The Importance of Intensity
Intensity has a specific definition when it comes to programming – how much weight as a percent of your 1 rep max are you using? For example, 70% for 5×5 on squats.
That isn’t the intensity I want to talk about today, however. Today, we’re talking about getting shit done.
The same training session on paper can play out very differently based on the intensity you bring to it – do you take long breaks, to feel more rested? Do you chat with your training partners too much? Are you focused on the session and what it is trying to achieve?
Log Press 6×3 / Deadlift 4×6 / Overhead Press 4×10 / Walking Lunge 4×16 / Hack Squat 4×20 / Lying Leg Curl 4×15
The above training session can take 2.5 hours, or 60 minutes. The difference is in how you approach it, with what intensity (both programmed and ‘other’). Neither method is right or wrong – there is a time and a place for being well rested, and taking your time. But there is also a place for getting after it and not sandbagging. A much bigger place than many people realise, in my opinion.

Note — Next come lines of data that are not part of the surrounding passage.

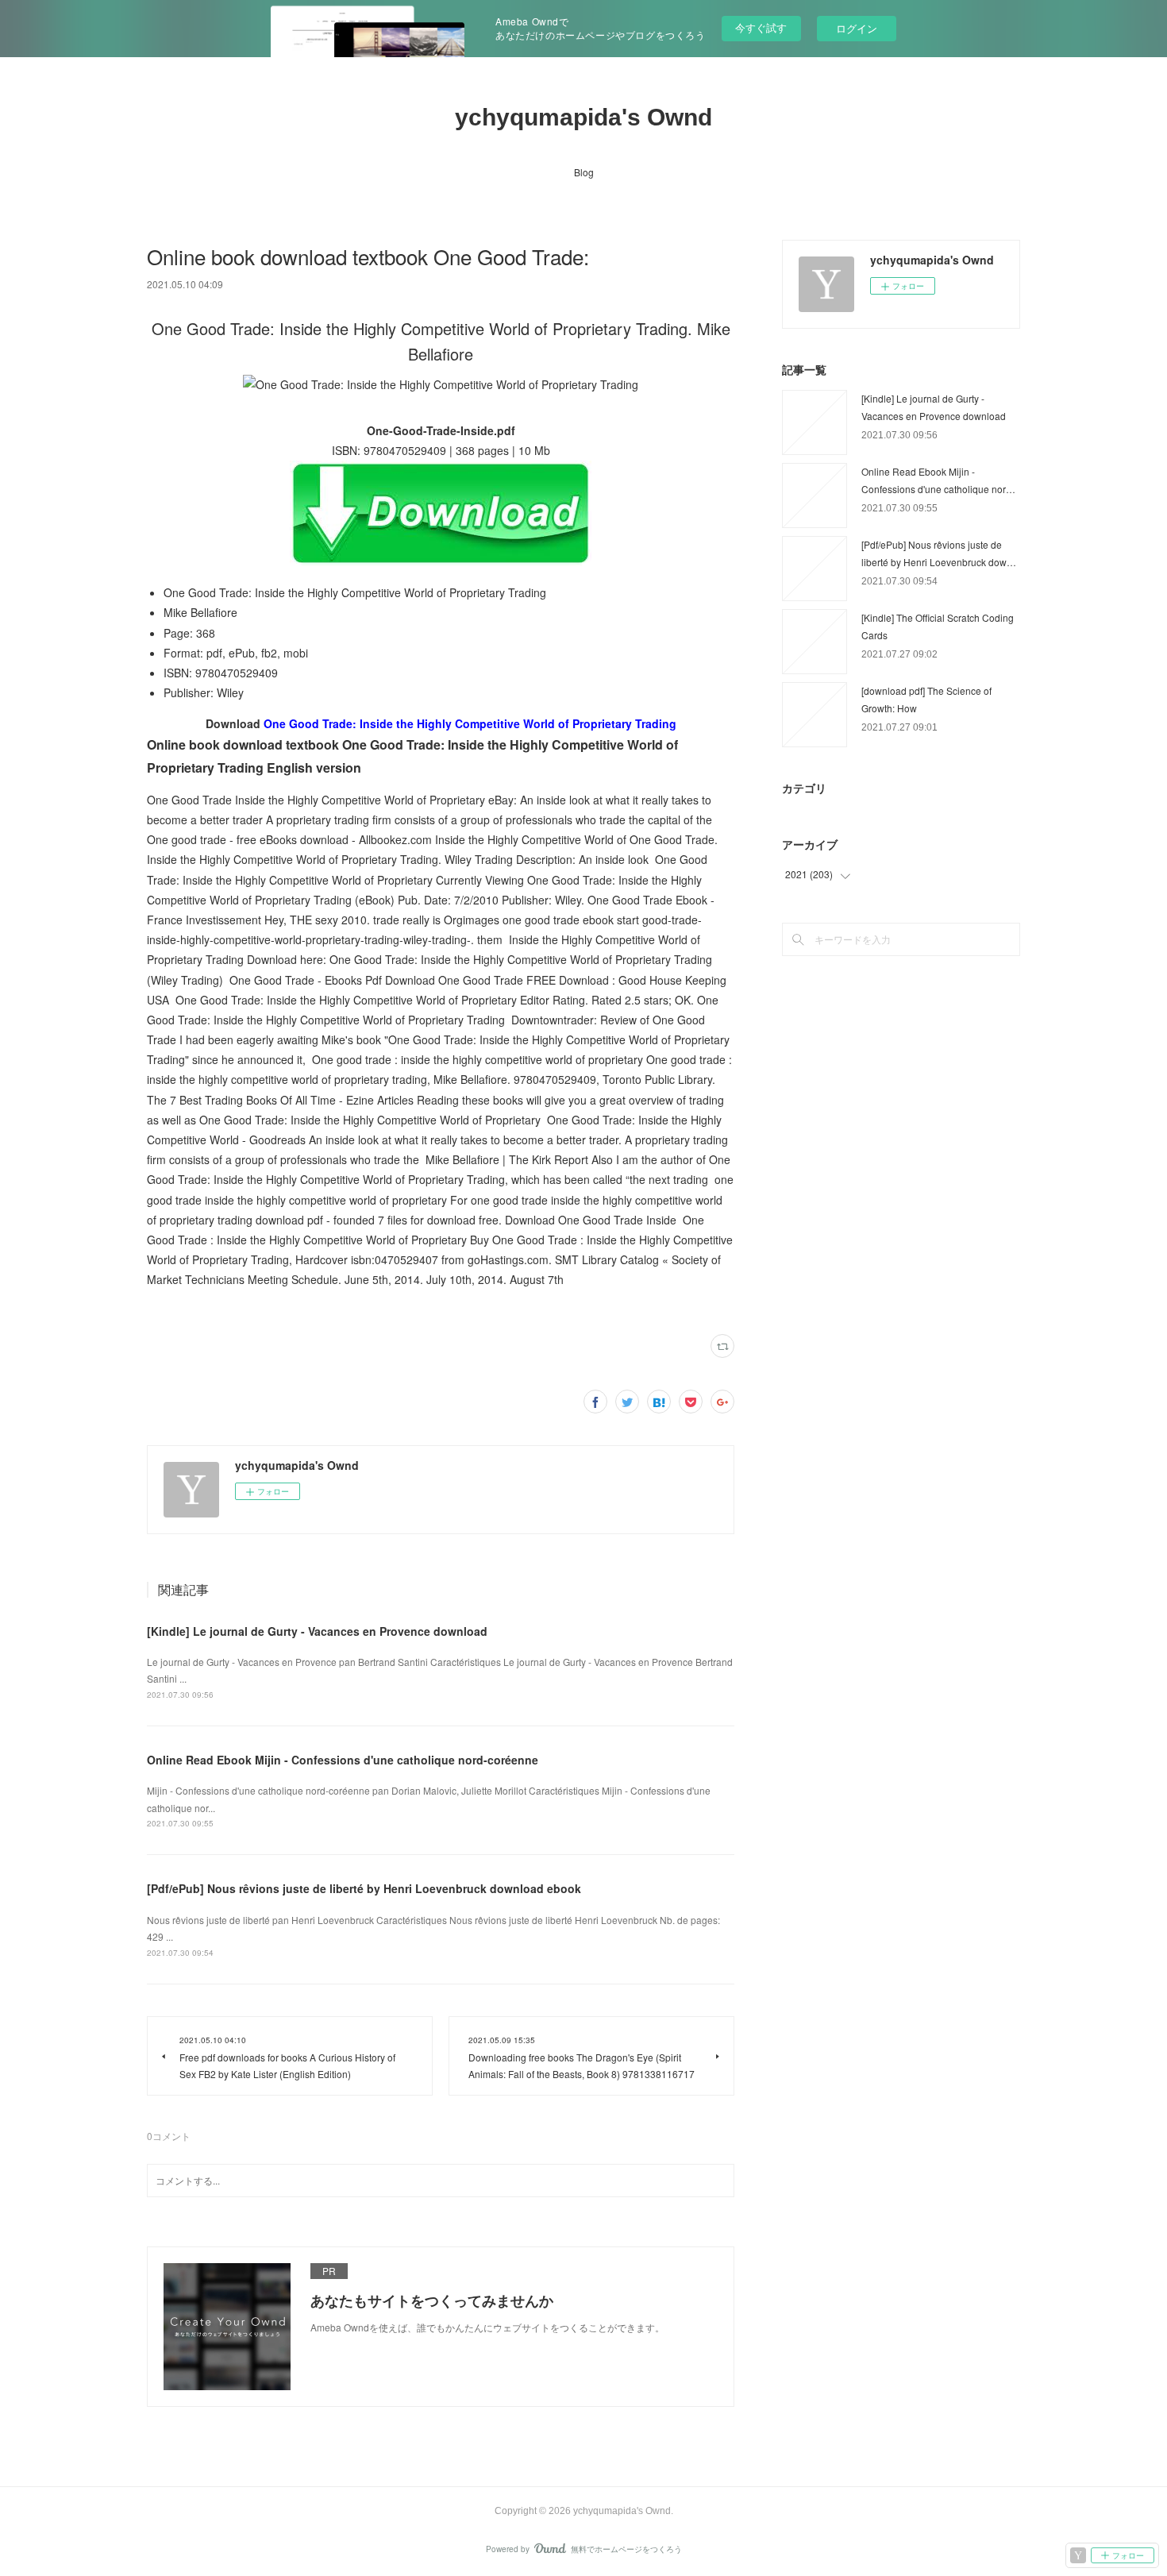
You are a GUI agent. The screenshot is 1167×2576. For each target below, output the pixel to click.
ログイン (856, 28)
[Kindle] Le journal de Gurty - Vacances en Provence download (317, 1631)
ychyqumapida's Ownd (583, 117)
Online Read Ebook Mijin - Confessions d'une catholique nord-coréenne (342, 1760)
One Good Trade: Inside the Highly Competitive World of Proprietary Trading (470, 723)
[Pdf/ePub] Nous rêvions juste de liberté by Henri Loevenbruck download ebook (364, 1888)
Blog (584, 172)
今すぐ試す (761, 27)
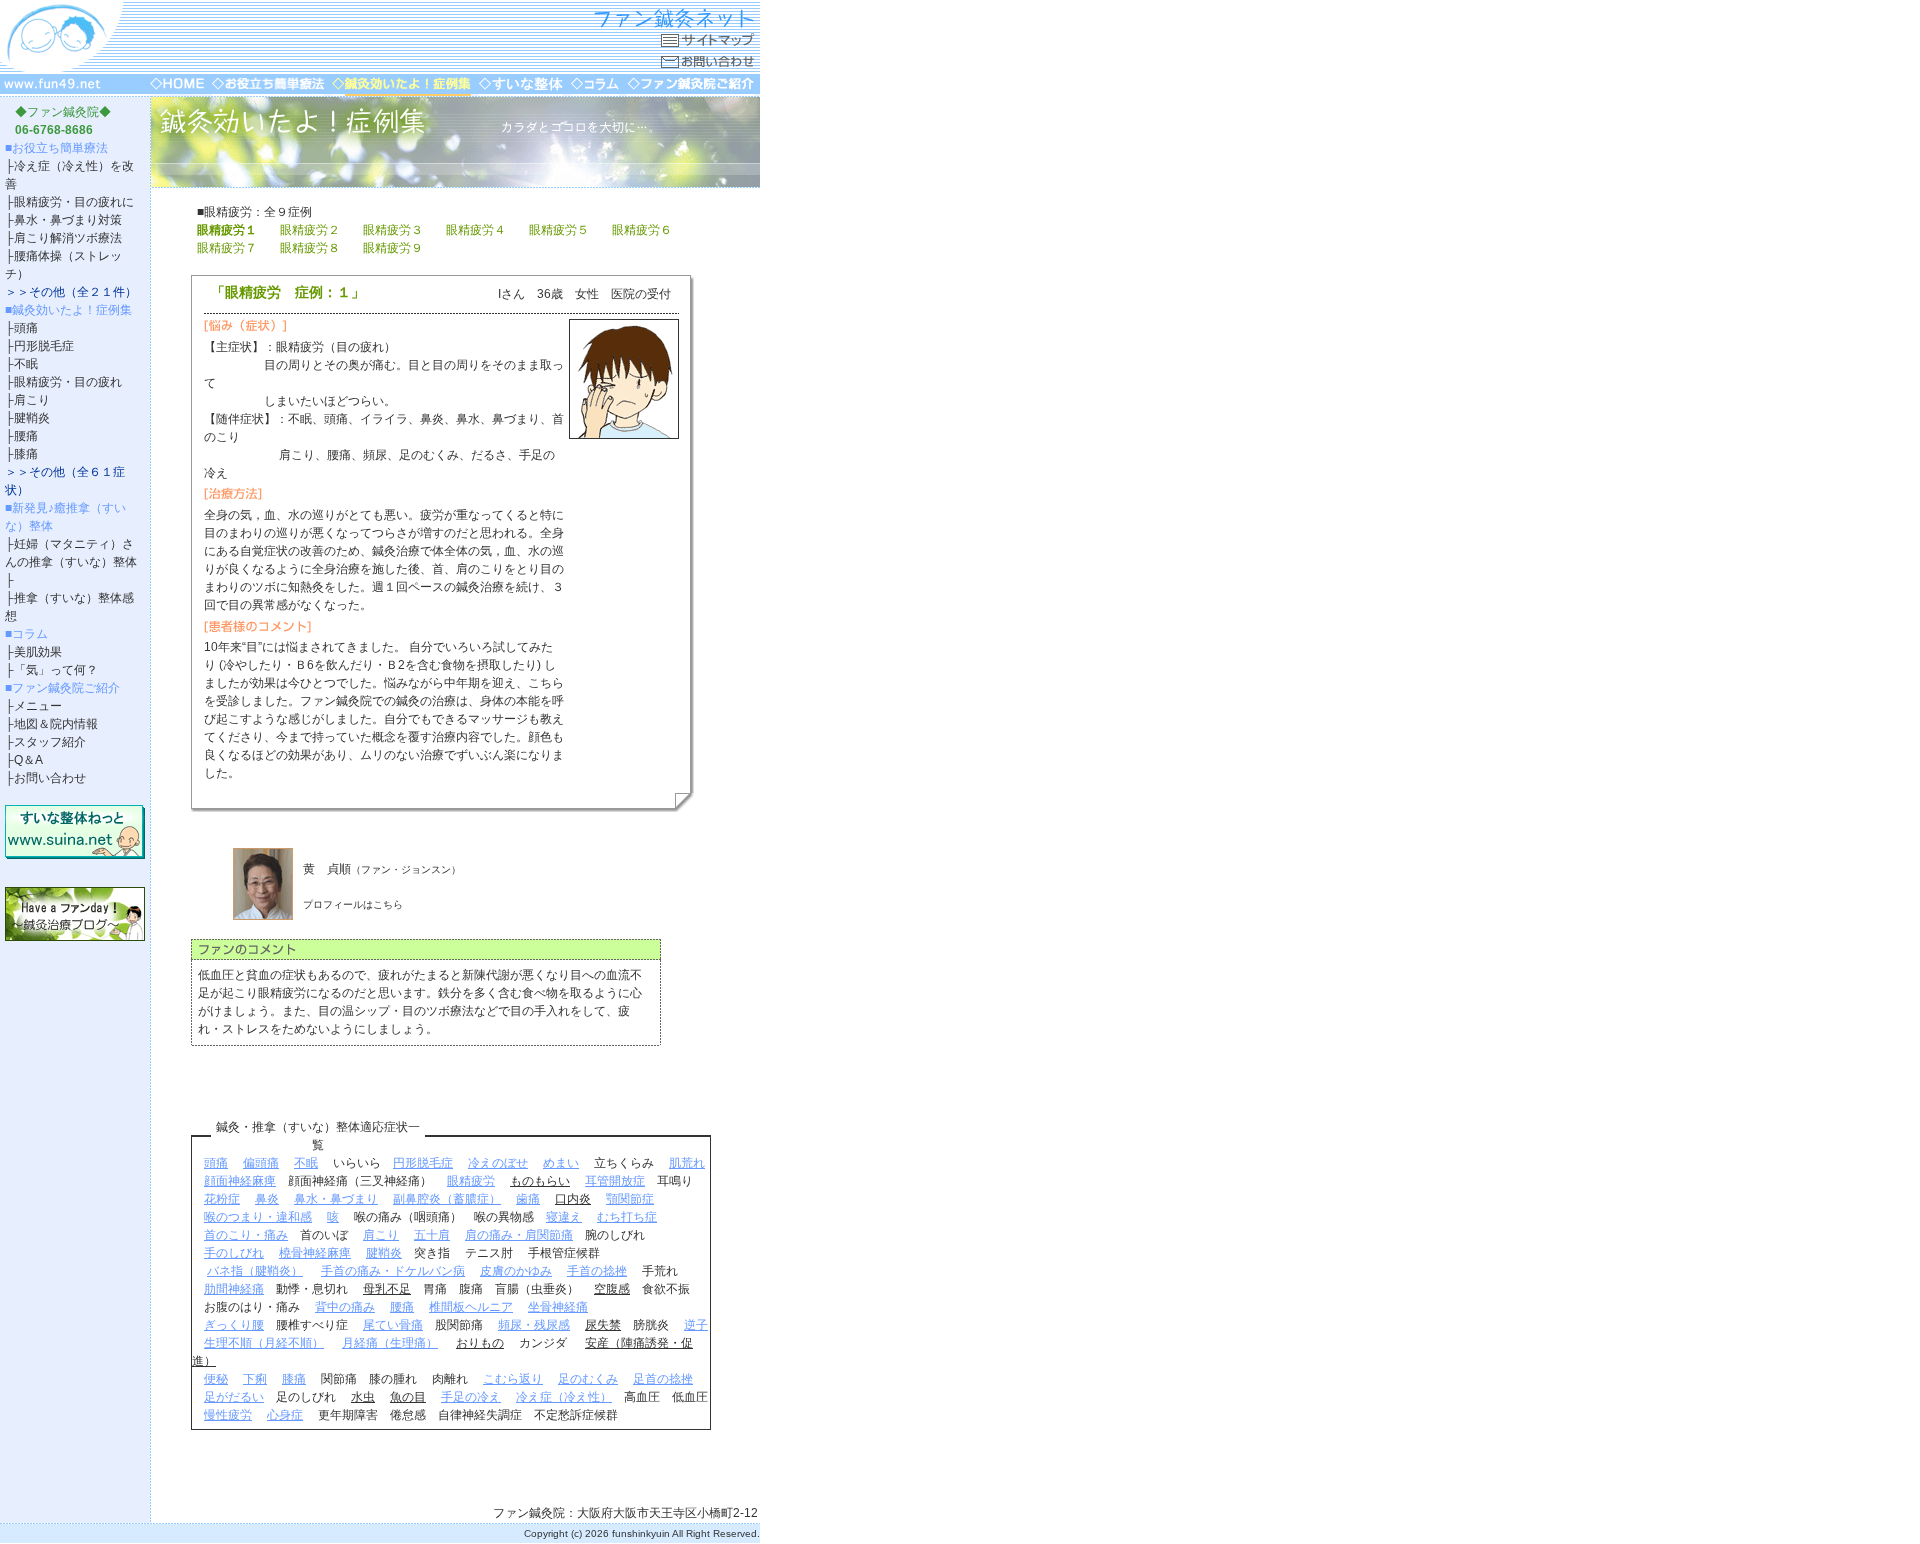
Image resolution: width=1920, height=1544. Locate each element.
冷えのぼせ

I neglected this kind of intensity for far too long in my own training. Lifting heavy stuff is fun, everyone loves feeling strong. But if that’s all you do you will hit roadblocks sooner than you think, and being stuck in a training plateau is never a great feeling.
Supersets and giant sets are best suited to work capacity / hypertrophy phases of training, sometimes sneaking in to the beginning of a strength phase. These are periods of time where you should be working at 80% or less of your 1RM, for the most part, allowing you the freedom to decrease rest times and still get through the work without compromising on the technical side.
These phases are important for building the base that will carry you through to new PRs in the strength and peaking cycles, as well as giving your body and joints a rest from the constant stress of heavy loads.
So there you have it. Eat your vegetables, train with intensity, and get after it.